Solo Mode Developer Guide

This guide covers the architecture, extension points, and development practices for Solo Mode.

Architecture Overview

potato/solo_mode/
├── __init__.py                 # Public API exports
├── config.py                   # SoloModeConfig dataclass
├── manager.py                  # SoloModeManager singleton (orchestrator)
├── phase_controller.py         # Phase state machine
├── routes.py                   # Flask routes (/solo/*)
├── prompt_manager.py           # Prompt versioning and synthesis
├── prompt_optimizer.py         # DSPy-style optimization
├── instance_selector.py        # Weighted instance selection
├── disagreement_resolver.py    # Human-LLM conflict handling
├── validation_tracker.py       # Agreement metrics
├── llm_labeler.py              # Background LLM worker
├── edge_case_synthesizer.py    # Generate boundary examples
└── uncertainty/                # Pluggable uncertainty estimation
    ├── __init__.py
    ├── base.py                 # UncertaintyEstimator ABC
    ├── factory.py              # Strategy factory
    ├── direct_confidence.py
    ├── direct_uncertainty.py
    ├── token_entropy.py
    └── sampling_diversity.py

Core Components

SoloModeManager (`manager.py`)

The central singleton that coordinates all Solo Mode operations. Access via:

from potato.solo_mode import get_solo_mode_manager, init_solo_mode_manager

# Initialize (done once at startup)
manager = init_solo_mode_manager(config_dict)

# Get existing instance
manager = get_solo_mode_manager()

Key responsibilities: - Phase transitions - LLM prediction storage - Agreement tracking - Instance selection coordination - Background labeling control

Thread safety: All public methods use self._lock for thread-safe access. When adding new methods that access shared state, always acquire the lock:

def my_new_method(self):
    with self._lock:
        # Access shared state here
        pass

Adding new functionality:

Add method to SoloModeManager class
If it accesses shared state, use with self._lock:
If it's part of the public API, export from __init__.py
Add unit tests in tests/unit/test_solo_mode/

Phase Controller (`phase_controller.py`)

Manages the phase state machine with transition validation.

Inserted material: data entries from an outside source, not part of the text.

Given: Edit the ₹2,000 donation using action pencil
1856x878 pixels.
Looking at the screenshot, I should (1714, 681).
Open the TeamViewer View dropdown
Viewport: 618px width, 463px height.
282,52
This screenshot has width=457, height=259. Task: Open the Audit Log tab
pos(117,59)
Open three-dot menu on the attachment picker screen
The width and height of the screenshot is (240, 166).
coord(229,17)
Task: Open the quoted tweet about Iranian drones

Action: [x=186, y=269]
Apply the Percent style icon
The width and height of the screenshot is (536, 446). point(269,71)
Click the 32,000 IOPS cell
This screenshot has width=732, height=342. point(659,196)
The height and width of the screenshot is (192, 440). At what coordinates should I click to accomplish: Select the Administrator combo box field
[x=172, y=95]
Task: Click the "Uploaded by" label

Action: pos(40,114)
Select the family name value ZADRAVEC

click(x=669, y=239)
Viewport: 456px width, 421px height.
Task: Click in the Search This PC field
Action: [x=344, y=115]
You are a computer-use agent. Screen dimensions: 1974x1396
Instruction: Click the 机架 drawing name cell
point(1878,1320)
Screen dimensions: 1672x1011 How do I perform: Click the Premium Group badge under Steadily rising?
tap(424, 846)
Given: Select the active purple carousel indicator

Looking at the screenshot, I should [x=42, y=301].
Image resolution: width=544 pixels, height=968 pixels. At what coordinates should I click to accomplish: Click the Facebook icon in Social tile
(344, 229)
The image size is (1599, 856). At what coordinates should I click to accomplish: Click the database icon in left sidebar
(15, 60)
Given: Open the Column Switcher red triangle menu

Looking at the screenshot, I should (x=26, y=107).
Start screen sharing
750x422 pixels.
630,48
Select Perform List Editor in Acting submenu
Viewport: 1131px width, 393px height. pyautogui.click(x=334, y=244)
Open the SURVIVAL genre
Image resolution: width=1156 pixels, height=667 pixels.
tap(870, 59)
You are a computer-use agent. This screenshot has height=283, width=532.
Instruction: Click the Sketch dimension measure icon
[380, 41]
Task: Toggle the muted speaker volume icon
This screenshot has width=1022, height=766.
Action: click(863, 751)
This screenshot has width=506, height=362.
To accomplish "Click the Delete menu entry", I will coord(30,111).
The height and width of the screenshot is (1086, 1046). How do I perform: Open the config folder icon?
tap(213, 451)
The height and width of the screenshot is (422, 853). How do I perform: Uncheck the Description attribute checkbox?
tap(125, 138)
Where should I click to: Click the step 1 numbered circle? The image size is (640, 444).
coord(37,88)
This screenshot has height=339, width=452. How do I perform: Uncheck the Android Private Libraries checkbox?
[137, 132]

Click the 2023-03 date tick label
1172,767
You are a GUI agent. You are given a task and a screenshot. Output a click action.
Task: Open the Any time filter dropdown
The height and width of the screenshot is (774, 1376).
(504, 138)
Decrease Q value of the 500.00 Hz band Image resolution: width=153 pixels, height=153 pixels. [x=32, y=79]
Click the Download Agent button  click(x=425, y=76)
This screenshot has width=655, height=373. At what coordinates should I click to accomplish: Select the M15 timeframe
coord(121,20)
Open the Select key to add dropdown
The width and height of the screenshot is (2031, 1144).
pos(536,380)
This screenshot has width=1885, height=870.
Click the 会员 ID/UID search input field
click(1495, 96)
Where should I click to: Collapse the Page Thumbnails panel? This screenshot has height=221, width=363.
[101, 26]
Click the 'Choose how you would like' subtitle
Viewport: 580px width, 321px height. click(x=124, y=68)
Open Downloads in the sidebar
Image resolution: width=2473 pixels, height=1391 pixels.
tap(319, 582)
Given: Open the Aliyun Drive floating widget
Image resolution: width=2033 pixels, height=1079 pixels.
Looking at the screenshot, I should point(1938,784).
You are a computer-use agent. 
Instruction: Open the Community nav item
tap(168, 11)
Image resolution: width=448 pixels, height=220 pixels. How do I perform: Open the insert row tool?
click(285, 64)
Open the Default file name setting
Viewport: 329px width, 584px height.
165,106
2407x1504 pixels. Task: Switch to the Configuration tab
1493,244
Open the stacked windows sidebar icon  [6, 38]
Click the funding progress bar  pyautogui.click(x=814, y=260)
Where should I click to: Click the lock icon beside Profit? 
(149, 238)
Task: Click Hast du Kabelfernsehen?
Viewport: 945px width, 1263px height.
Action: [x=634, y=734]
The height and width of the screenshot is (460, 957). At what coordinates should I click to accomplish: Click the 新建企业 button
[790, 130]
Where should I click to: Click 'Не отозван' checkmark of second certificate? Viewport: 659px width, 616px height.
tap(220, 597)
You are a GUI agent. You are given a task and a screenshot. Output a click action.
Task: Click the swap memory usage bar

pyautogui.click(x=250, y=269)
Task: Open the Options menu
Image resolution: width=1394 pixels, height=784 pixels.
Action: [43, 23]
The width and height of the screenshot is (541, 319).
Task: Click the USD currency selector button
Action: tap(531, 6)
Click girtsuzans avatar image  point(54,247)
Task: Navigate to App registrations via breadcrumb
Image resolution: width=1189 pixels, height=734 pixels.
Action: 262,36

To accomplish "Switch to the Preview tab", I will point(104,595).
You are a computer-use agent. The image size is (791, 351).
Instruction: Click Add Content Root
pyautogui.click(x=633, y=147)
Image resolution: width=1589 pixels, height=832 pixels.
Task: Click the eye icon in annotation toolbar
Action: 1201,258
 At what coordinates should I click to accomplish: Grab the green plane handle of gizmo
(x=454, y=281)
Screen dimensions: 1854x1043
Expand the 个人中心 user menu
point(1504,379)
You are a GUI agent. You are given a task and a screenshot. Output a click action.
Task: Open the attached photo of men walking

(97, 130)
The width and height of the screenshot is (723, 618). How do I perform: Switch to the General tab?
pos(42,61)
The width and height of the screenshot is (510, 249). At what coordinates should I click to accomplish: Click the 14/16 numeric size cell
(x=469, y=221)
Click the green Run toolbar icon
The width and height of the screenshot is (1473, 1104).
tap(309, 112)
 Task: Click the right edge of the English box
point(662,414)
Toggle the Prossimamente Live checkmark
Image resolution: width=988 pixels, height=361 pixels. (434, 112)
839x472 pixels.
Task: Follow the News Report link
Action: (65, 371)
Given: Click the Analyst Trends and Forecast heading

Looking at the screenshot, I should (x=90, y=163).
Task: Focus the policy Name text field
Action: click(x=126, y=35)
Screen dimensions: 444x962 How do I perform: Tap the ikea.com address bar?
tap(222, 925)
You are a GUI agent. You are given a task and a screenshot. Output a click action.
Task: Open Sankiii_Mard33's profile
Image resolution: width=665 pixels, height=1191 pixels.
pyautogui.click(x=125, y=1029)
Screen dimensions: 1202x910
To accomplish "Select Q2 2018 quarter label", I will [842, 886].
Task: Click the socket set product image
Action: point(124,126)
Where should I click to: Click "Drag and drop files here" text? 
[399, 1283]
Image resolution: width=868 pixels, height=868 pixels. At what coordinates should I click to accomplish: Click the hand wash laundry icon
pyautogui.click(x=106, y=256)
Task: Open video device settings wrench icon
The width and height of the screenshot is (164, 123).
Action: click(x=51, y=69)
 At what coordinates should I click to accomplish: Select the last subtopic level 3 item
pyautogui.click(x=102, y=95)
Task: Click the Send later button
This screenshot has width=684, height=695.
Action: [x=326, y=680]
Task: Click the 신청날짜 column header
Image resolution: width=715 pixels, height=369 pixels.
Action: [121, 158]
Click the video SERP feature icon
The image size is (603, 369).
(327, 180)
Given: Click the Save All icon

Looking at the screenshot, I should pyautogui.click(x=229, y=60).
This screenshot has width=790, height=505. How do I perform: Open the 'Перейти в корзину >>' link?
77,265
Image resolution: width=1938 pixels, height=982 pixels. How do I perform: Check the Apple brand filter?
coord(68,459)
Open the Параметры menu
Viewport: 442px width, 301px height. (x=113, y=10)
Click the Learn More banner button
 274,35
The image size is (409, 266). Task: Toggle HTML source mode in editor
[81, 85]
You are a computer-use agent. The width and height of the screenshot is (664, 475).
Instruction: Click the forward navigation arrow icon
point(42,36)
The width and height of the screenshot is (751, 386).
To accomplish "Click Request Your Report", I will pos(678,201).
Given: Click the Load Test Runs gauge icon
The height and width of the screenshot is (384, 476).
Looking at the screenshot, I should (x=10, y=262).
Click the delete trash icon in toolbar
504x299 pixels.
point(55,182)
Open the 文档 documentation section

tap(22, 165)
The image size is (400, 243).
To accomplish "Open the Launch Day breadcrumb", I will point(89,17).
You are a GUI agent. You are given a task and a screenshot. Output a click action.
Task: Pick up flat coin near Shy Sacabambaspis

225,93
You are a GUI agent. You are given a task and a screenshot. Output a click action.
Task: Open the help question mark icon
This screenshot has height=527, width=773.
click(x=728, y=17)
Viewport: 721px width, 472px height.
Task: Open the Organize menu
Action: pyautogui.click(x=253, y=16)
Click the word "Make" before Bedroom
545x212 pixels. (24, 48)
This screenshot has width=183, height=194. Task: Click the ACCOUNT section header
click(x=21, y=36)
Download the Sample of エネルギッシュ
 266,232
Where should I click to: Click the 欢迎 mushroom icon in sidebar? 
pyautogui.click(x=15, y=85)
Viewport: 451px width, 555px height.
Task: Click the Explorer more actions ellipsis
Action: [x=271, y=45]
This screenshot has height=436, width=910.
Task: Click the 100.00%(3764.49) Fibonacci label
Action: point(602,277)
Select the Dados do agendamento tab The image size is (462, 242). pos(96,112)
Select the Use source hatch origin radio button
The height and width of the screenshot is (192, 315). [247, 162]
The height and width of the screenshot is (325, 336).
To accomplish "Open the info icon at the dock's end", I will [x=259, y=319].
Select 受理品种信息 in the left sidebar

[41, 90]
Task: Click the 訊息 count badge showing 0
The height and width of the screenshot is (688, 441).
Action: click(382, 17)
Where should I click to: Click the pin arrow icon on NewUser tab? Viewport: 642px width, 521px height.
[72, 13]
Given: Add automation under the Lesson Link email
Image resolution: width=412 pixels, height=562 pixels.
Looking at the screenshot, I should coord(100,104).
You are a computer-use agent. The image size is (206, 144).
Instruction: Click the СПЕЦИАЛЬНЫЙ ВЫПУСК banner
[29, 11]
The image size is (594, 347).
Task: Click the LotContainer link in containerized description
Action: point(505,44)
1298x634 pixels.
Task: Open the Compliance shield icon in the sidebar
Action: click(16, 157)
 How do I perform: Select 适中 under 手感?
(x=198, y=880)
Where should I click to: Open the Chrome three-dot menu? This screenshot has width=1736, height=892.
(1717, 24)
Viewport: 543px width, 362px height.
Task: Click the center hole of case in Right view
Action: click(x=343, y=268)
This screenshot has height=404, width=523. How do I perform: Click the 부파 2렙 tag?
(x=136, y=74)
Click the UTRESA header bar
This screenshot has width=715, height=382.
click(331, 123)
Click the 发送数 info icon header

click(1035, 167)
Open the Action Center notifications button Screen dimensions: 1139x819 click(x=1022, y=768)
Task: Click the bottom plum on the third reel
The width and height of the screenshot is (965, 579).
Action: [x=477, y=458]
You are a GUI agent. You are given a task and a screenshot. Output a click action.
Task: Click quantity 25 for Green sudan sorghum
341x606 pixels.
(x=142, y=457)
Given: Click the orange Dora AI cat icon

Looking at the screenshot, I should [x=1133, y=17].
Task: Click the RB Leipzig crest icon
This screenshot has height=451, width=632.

from potato.solo_mode import SoloPhase, SoloPhaseController

# Phase enum values (in order)
SoloPhase.SETUP
SoloPhase.PROMPT_REVIEW
SoloPhase.EDGE_CASE_SYNTHESIS
SoloPhase.EDGE_CASE_LABELING
SoloPhase.PROMPT_VALIDATION
SoloPhase.PARALLEL_ANNOTATION
SoloPhase.DISAGREEMENT_RESOLUTION
SoloPhase.ACTIVE_ANNOTATION
SoloPhase.PERIODIC_REVIEW
SoloPhase.AUTONOMOUS_LABELING
SoloPhase.FINAL_VALIDATION
SoloPhase.COMPLETED

Transition rules are defined in PHASE_TRANSITIONS dict. To add a new phase:

Add to SoloPhase enum
Add transition rules to PHASE_TRANSITIONS
Update routes to handle the new phase
Add template if needed

State persistence: Phase state is saved to {state_dir}/phase_state.json. The controller handles save/load automatically.

Routes (`routes.py`)

Flask blueprint mounted at /solo. All routes use two decorators:

@solo_mode_bp.route('/my-route')
@login_required      # Checks session['username']
@solo_mode_required  # Checks manager is initialized
def my_route():
    manager = get_solo_mode_manager()
    # ...

Adding a new route:

Add route function with decorators
Get manager via get_solo_mode_manager()
Get user via session.get('username', 'anonymous')
Use render_template('solo/my_template.html', ...) for pages
Use jsonify({...}) for API endpoints

Error handling pattern:

try:
    ism = get_item_state_manager()
    item = ism.get_item(instance_id)
except ValueError as e:
    logger.error(f"Descriptive message: {e}")
    return render_template('solo/error.html', message='User-friendly message')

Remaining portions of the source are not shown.